OBJECTIVE 1: Please turn everything in the records from the line containing "Choose the right" down through the end of the records into a numbered list, leaving out blank lines.

SOURCE:
◇ ◇ ◇

CS 5244 - Digital Libraries

Updated Fri Oct 13 09:26:42 GMT-8 2006 to correct for some minor errors.

HW #2 - Authorship Attribution with Support Vector Machines

As per our lecture materials on authorship detection, you will be creating machine learning features to be used with a standard machine learner to try to guess the identity of the author. We will be using articles from Canadian newspapers to try to compute attribution.

Details

You are to come up with as many features as you can think of for computing the authorship of the files. "Classic" text categorization usually work to compute the subject category of the work. Here, because many of the book reviewers examine similar subjects and write reviews for a wide range of books, standard techniques will not fare as well. You should use features that you come up with, as well any additional features you can think of. You can code any feature you like, but you will be limited to 30 real-valued features in total. You do not have to use all 30 features if you do not wish to.

In the workbin, you will find a training file containing newspaper articles from Canada. It is organized as 1 review per line, and thus are very long lines. Each line gives the text of the article followed by a tab (\t) and then the author ID (either +1 or -1). There are 100 examples per author in the training section.

In the test.txt file you will find a list of reviews, again, one per line, but without the author ID given.

We are going to use the SVM light package authored by Thorsten Joachims as the machine learning framework. You should familiarize yourself with how to apply SVM to your dataset. SVM has a very simple format for vectors used to train and test its hypothesis. I should have demonstrated this during class. Be aware that training an SVM can be quite time-intensive, even on a small training set.

What to turn in

You will upload an X.zip (where X is your matric ID) file by the due date, consisting of the following three files.

A summary file in plain text, giving your matric number and email address(as the only form of ID), containing the percentage precision and recall for the training file, under leave-one-out validation (option "-x 1" for svm_learn, see the References section for a pointer for explanation). You should inventory the features used in your assignment submission and briefly explain (1 sentence to 1 paragraph) explain the feature, if non-obvious. (filename: X.sum, where X is your matric ID). You can also include any notes about the development of your submission if you'd like.

◇ ◇ ◇

Interface element records:
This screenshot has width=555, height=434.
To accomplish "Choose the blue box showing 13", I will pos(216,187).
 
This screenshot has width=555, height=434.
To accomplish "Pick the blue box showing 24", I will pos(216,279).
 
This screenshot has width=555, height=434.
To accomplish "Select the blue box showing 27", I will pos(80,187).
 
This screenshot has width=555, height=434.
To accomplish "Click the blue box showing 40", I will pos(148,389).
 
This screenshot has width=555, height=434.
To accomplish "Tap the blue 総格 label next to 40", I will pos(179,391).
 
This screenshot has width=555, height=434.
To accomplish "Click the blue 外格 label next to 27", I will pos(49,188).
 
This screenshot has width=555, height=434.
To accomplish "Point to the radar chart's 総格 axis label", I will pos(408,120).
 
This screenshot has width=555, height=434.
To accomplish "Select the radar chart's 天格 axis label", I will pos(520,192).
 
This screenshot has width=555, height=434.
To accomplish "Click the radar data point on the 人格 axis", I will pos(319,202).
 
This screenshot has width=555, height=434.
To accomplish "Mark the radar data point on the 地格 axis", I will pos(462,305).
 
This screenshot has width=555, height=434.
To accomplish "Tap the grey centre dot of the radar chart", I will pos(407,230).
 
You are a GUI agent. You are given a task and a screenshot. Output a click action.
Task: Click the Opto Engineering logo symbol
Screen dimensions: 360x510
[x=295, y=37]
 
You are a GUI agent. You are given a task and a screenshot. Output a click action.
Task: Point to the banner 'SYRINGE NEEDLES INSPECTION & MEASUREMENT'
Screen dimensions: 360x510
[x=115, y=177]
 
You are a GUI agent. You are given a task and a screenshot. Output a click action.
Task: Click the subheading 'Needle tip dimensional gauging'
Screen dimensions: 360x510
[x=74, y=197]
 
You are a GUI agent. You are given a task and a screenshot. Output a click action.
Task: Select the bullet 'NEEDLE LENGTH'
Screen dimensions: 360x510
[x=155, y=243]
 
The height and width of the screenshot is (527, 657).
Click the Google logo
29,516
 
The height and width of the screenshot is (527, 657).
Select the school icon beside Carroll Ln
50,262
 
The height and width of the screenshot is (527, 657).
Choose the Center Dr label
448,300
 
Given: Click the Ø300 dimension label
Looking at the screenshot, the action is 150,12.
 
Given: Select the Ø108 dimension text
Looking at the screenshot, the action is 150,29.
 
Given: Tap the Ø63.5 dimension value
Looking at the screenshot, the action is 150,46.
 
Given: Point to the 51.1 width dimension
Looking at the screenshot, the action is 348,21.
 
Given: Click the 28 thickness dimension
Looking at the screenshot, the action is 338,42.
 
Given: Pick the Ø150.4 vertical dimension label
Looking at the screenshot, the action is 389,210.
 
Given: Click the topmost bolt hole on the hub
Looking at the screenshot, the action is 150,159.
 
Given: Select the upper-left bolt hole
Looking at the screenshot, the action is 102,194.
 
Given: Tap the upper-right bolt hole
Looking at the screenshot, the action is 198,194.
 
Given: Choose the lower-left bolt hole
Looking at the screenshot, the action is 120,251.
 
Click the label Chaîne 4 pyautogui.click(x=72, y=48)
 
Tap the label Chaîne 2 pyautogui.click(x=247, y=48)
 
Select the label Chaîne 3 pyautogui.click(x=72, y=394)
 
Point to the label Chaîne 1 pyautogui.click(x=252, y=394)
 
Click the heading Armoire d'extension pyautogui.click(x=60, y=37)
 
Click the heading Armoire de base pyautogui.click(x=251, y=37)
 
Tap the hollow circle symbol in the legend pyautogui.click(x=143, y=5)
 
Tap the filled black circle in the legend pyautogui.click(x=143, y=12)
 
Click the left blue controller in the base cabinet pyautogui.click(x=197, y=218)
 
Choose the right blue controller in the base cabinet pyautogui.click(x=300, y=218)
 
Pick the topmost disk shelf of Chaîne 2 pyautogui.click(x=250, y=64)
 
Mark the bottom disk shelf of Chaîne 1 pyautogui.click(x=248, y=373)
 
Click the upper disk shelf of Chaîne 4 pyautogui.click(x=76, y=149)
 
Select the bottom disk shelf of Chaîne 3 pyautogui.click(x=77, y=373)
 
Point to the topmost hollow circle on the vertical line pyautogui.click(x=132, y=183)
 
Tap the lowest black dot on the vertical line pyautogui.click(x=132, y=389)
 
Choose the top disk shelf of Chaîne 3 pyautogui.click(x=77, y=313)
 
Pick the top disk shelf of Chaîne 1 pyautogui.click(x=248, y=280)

◇ ◇ ◇

OBJECTIVE 2: List every file name that the homework page spells out.

WORKED ANSWER 1:
1. Choose the right blue controller in the base cabinet pyautogui.click(x=300, y=218)
2. Pick the topmost disk shelf of Chaîne 2 pyautogui.click(x=250, y=64)
3. Mark the bottom disk shelf of Chaîne 1 pyautogui.click(x=248, y=373)
4. Click the upper disk shelf of Chaîne 4 pyautogui.click(x=76, y=149)
5. Select the bottom disk shelf of Chaîne 3 pyautogui.click(x=77, y=373)
6. Point to the topmost hollow circle on the vertical line pyautogui.click(x=132, y=183)
7. Tap the lowest black dot on the vertical line pyautogui.click(x=132, y=389)
8. Choose the top disk shelf of Chaîne 3 pyautogui.click(x=77, y=313)
9. Pick the top disk shelf of Chaîne 1 pyautogui.click(x=248, y=280)

WORKED ANSWER 2:
- test.txt
- X.zip
- X.sum